- Prompt 1
Answer these questions from the essay about retreating into a room:
(a) How long ago did the writer come into a room and retreat?
(b) What color are the walls of the little room?
(c) What did the writer sell to fund the dream?
- Prompt 2
Quote the essay about retreating into a room between "3 ½ years ago, I" and "back into depression.", inclusive.
- Prompt 3
List every area of life that the essay about retreating into a room describes as strained.

3 ½ years ago, I came into a room and retreated. Don’t ask me the exact date? Because, honestly, I don’t know! I can’t remember because it all happened slowly over time but I do know it happened. Coming off a depression wave, finances, health, personal relationships all strained. A few years before that I was barely making it fighting depression, barely holding my head above water. I thought I was ready to bounce back but what the universe delivered wasn’t anything that I expected. Despite having a pretty long resume of work, denial after denial came from jobs I applied for, not making a lot from freelance and company work, I was scraping to get by, failed attempts to be a responsible, hardworking, dedicated, college-educated adult, failed, I failed and in my eyes my life seemed to fail and I retreated back to that room and back into depression.
I one day headed into this little room, with the four yellow walls and never wanted to come out. I didn’t want to mingle, I didn’t want to talk about life because I was scared, petrified, embarrassed and humiliated, that here I am college-educated, long, diverse resume and I can’t find a job and I can’t get the perfect entrepreneur career. Here I am a girl who has a diverse, skillful resume, the girl whose been working forever couldn’t get clients to pay my worth. I sat in this room scared to be seen, scared to tell the truth of freelancing and entrepreneurship. I kept my work to a minimum because I was so scared of having to do too much interaction with people, I didn’t want to interact because then I would have to step outside of these four yellow walls and expose to the world all of me, including the tiredness, depression, brokenness, humiliation, People will have to see that here I was with this dream of working with some amazing brands, a dream that took every penny I owned. A dream that keep me broke and wearing the same shoes, clothes and jewelry every after year. The dream I wanted to fund so badly that I sold whatever clothes, electronics I had.

- Saved data entries
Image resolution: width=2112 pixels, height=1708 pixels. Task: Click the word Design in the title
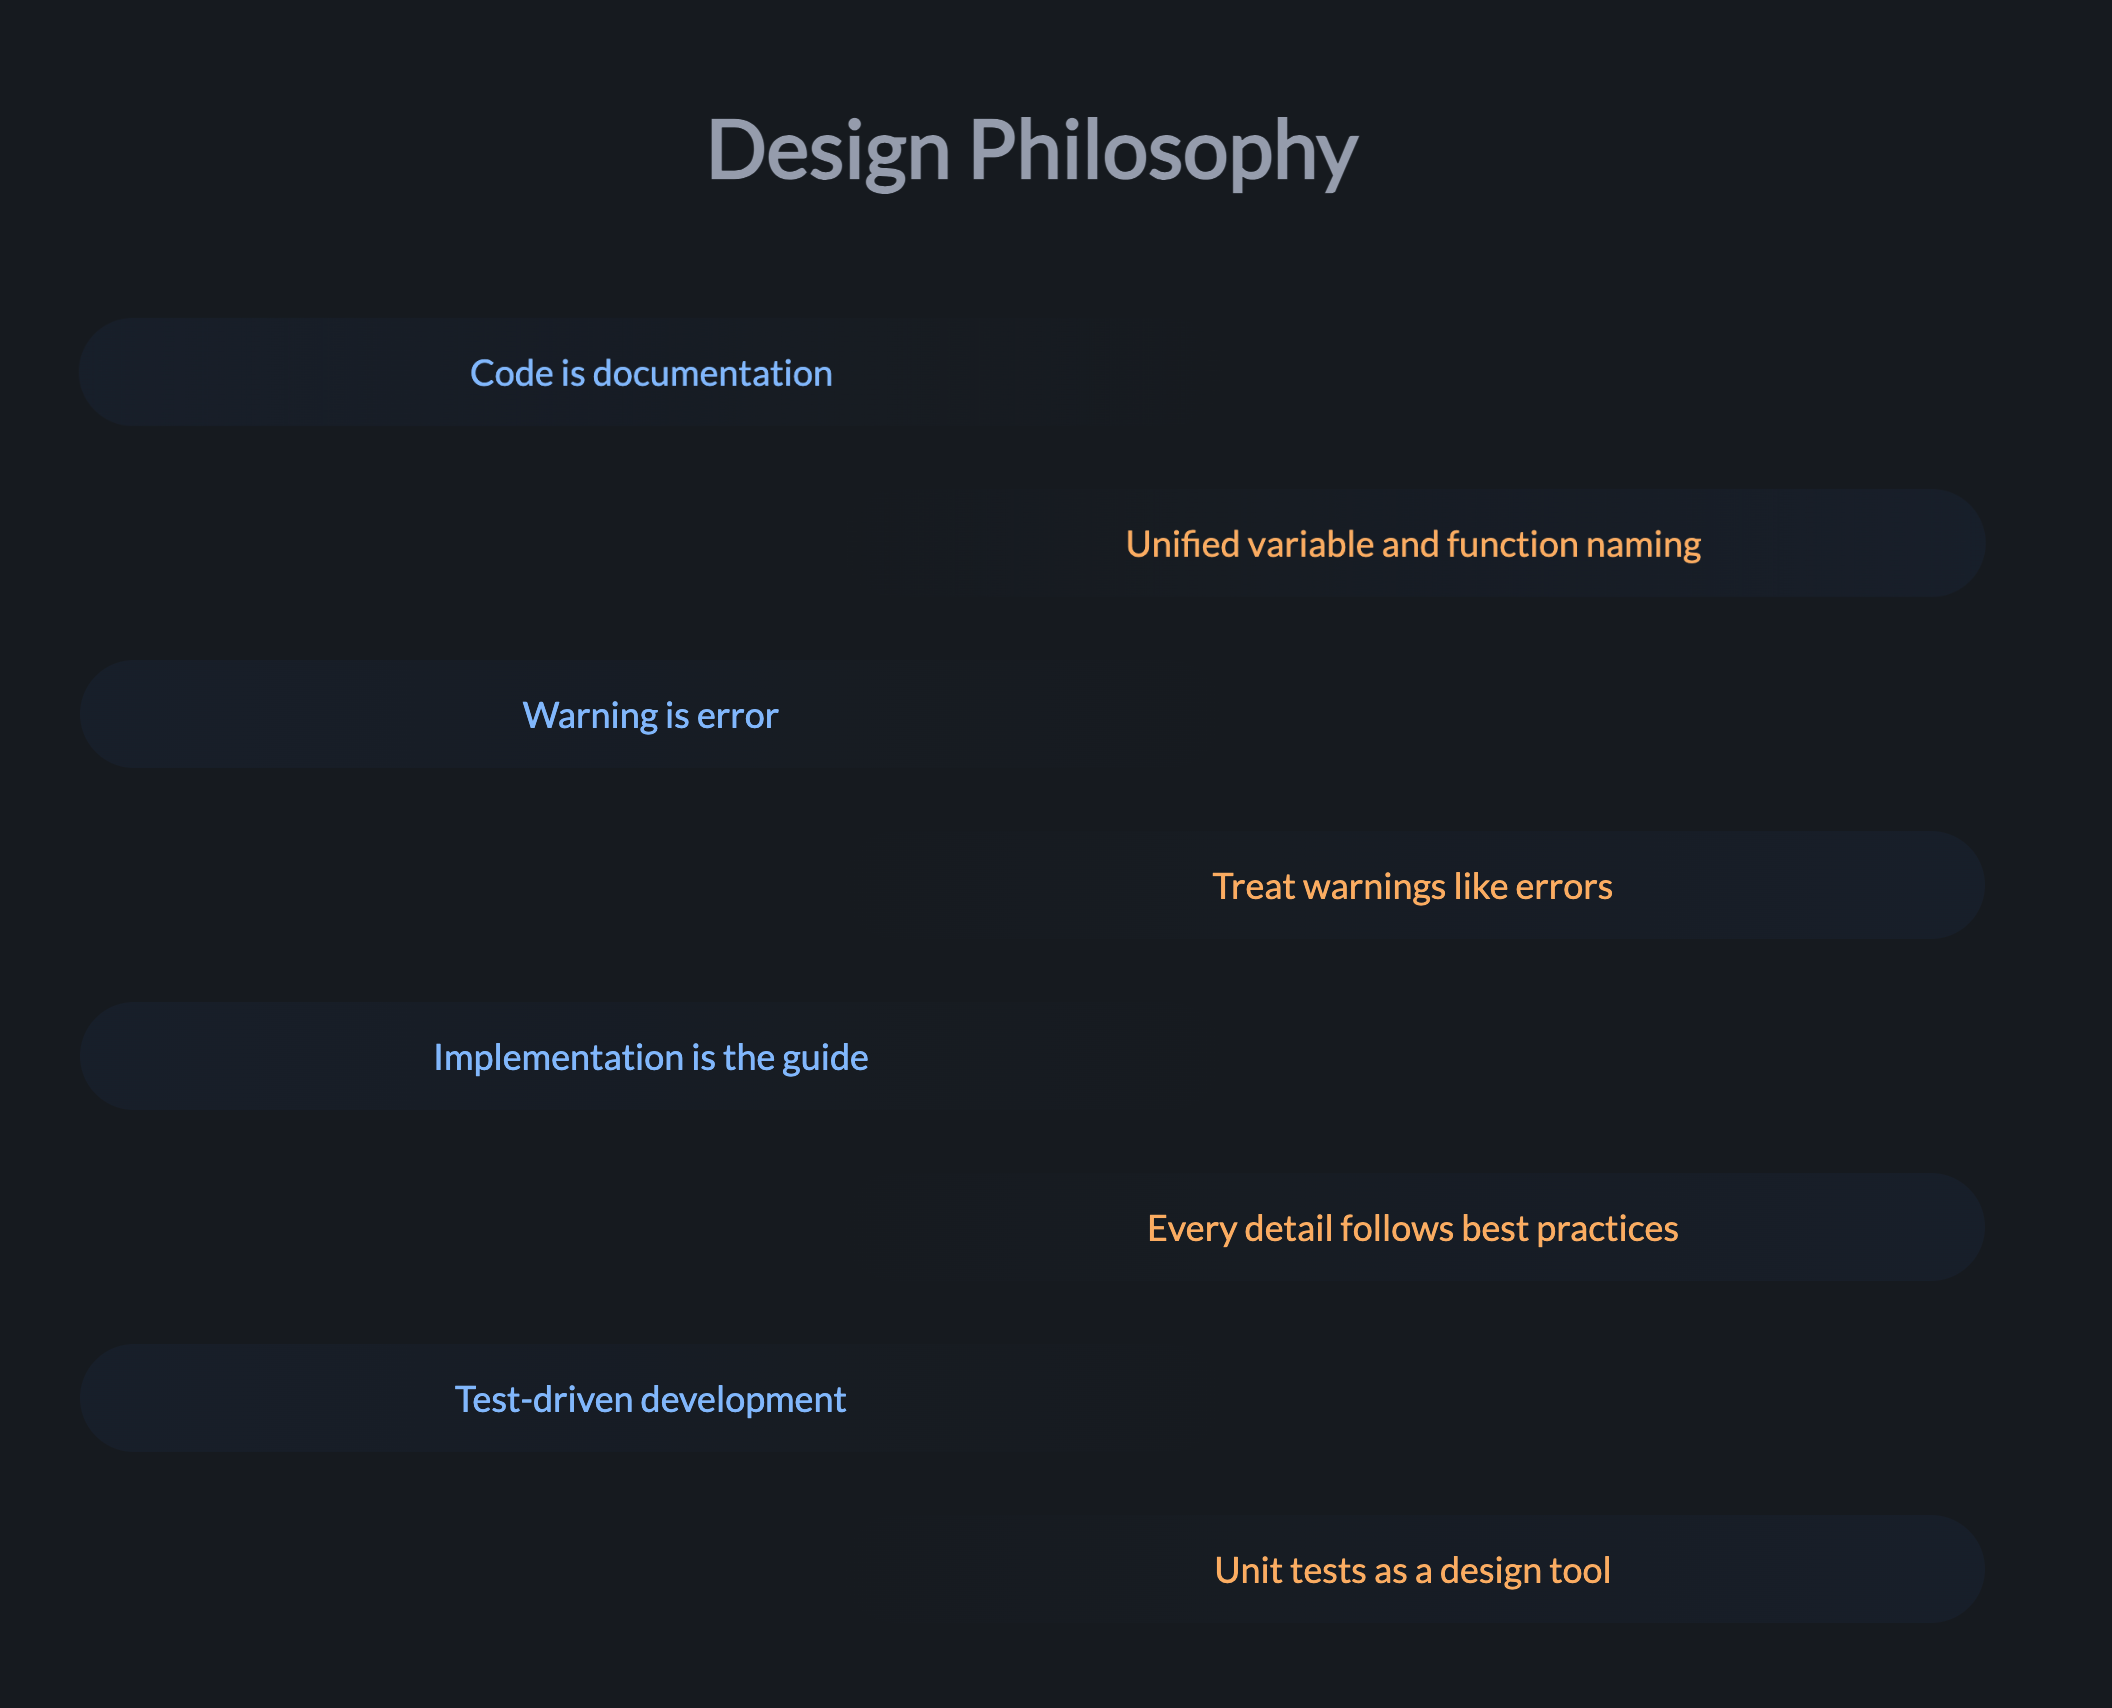coord(829,151)
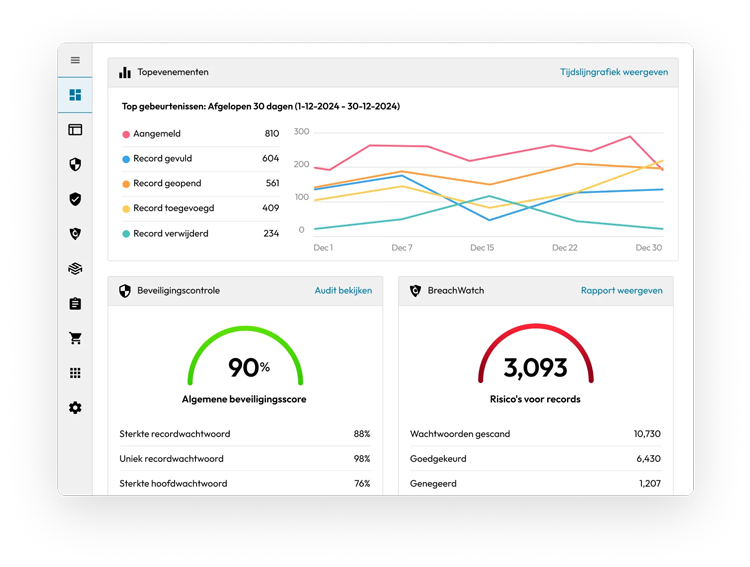Screen dimensions: 750x567
Task: Open the Audit bekijken link
Action: [343, 291]
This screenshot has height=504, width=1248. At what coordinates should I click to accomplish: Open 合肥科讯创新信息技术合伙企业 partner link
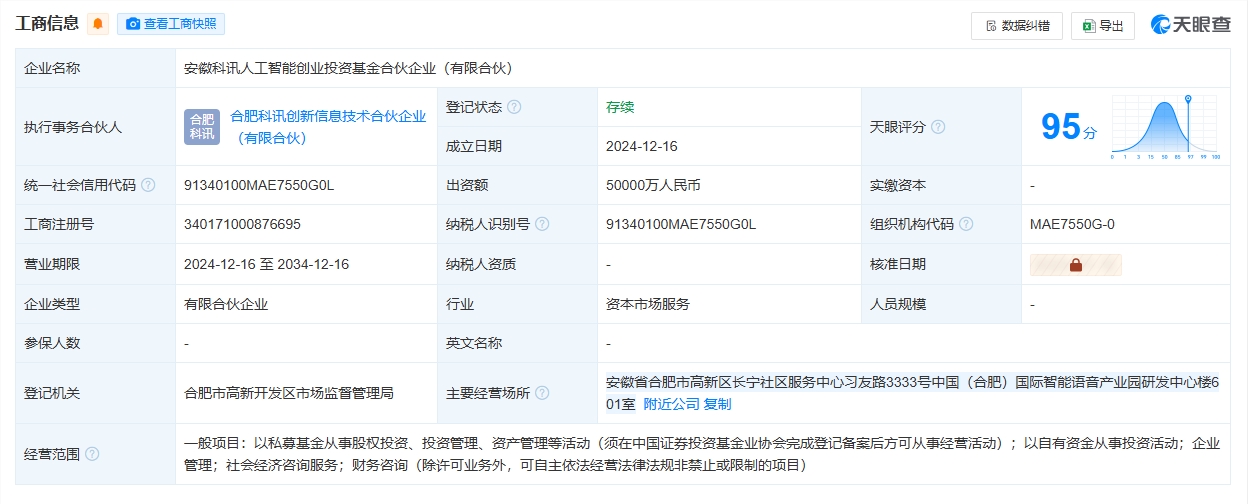[x=328, y=127]
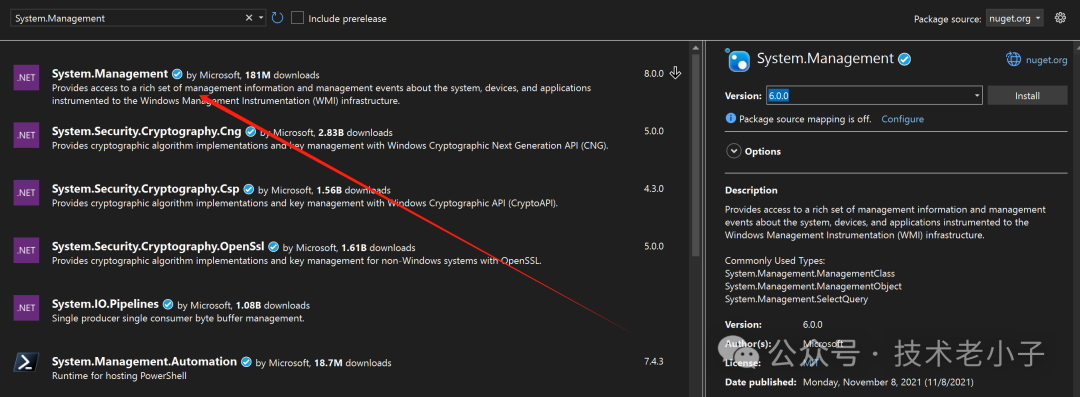This screenshot has height=397, width=1080.
Task: Enable the Include prerelease checkbox
Action: (298, 18)
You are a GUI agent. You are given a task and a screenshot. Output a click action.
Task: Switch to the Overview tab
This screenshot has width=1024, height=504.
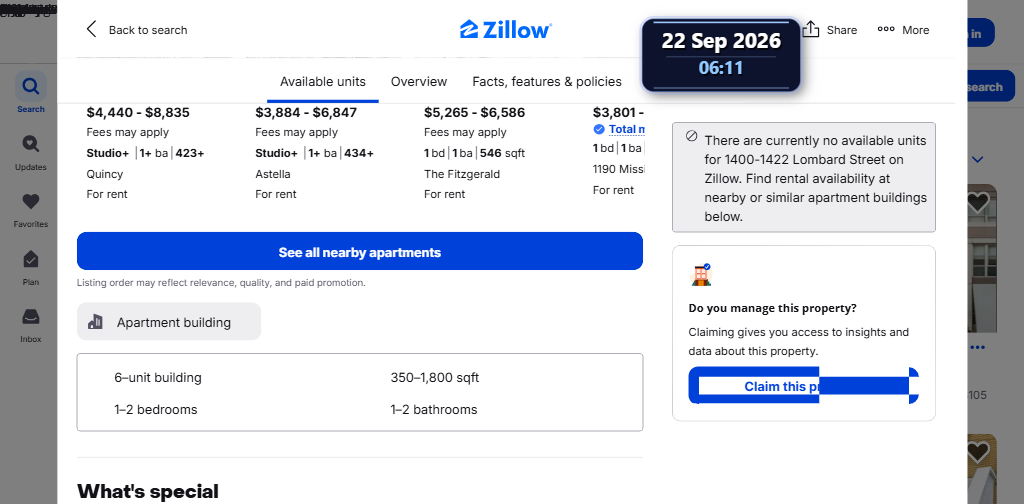[x=419, y=82]
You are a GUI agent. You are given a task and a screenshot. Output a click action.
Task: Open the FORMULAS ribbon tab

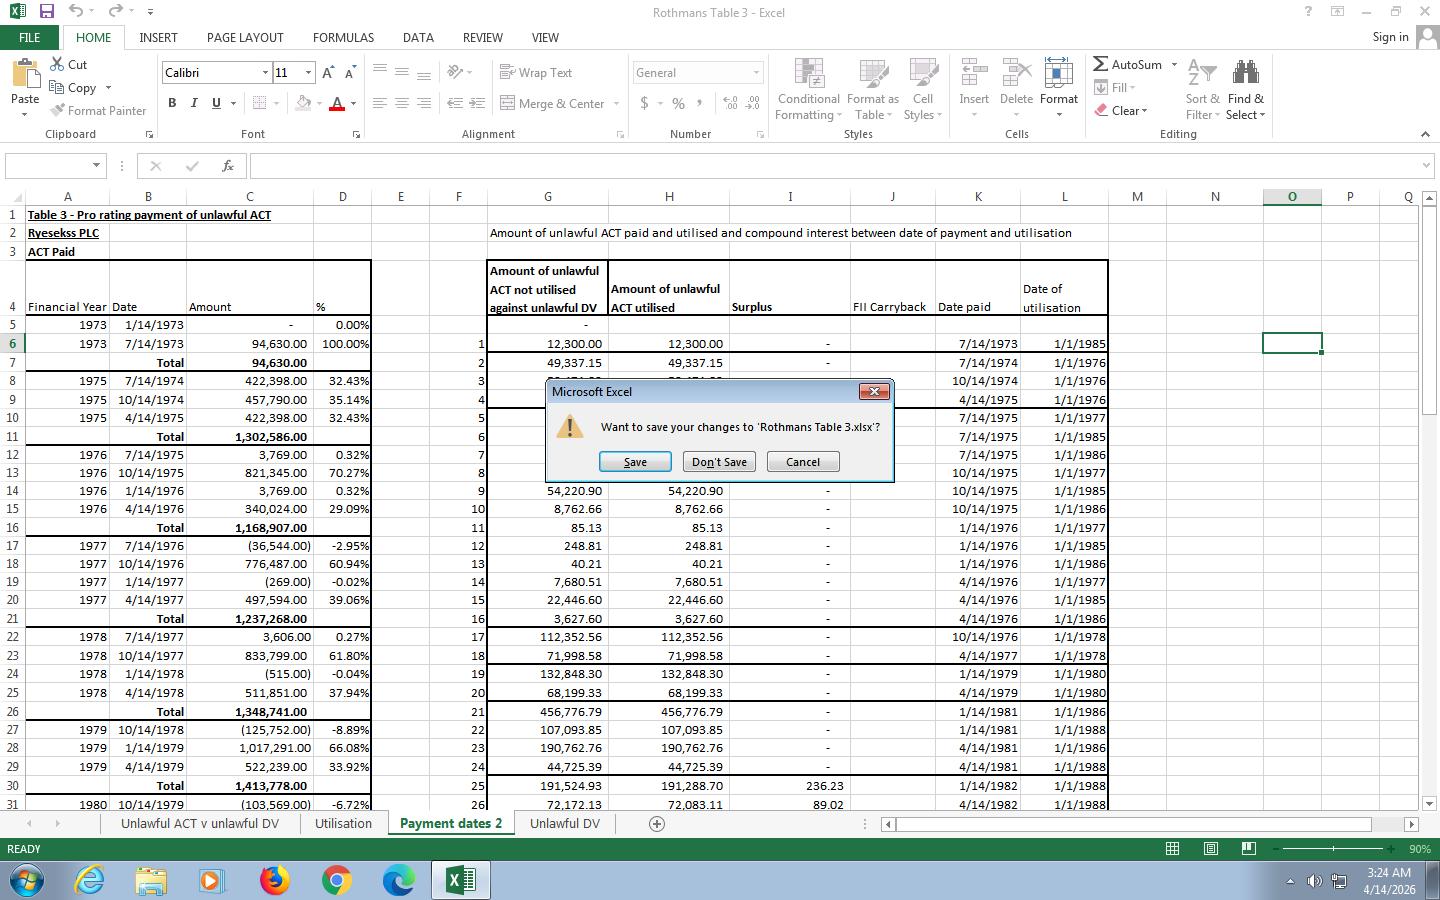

- Your solution 1
(a) 3 ½ years ago.
(b) Yellow.
(c) Whatever clothes and electronics the writer had.

- Your solution 2
3 ½ years ago, I came into a room and retreated. Don’t ask me the exact date? Because, honestly, I don’t know! I can’t remember because it all happened slowly over time but I do know it happened. Coming off a depression wave, finances, health, personal relationships all strained. A few years before that I was barely making it fighting depression, barely holding my head above water. I thought I was ready to bounce back but what the universe delivered wasn’t anything that I expected. Despite having a pretty long resume of work, denial after denial came from jobs I applied for, not making a lot from freelance and company work, I was scraping to get by, failed attempts to be a responsible, hardworking, dedicated, college-educated adult, failed, I failed and in my eyes my life seemed to fail and I retreated back to that room and back into depression.

- Your solution 3
Finances, health, personal relationships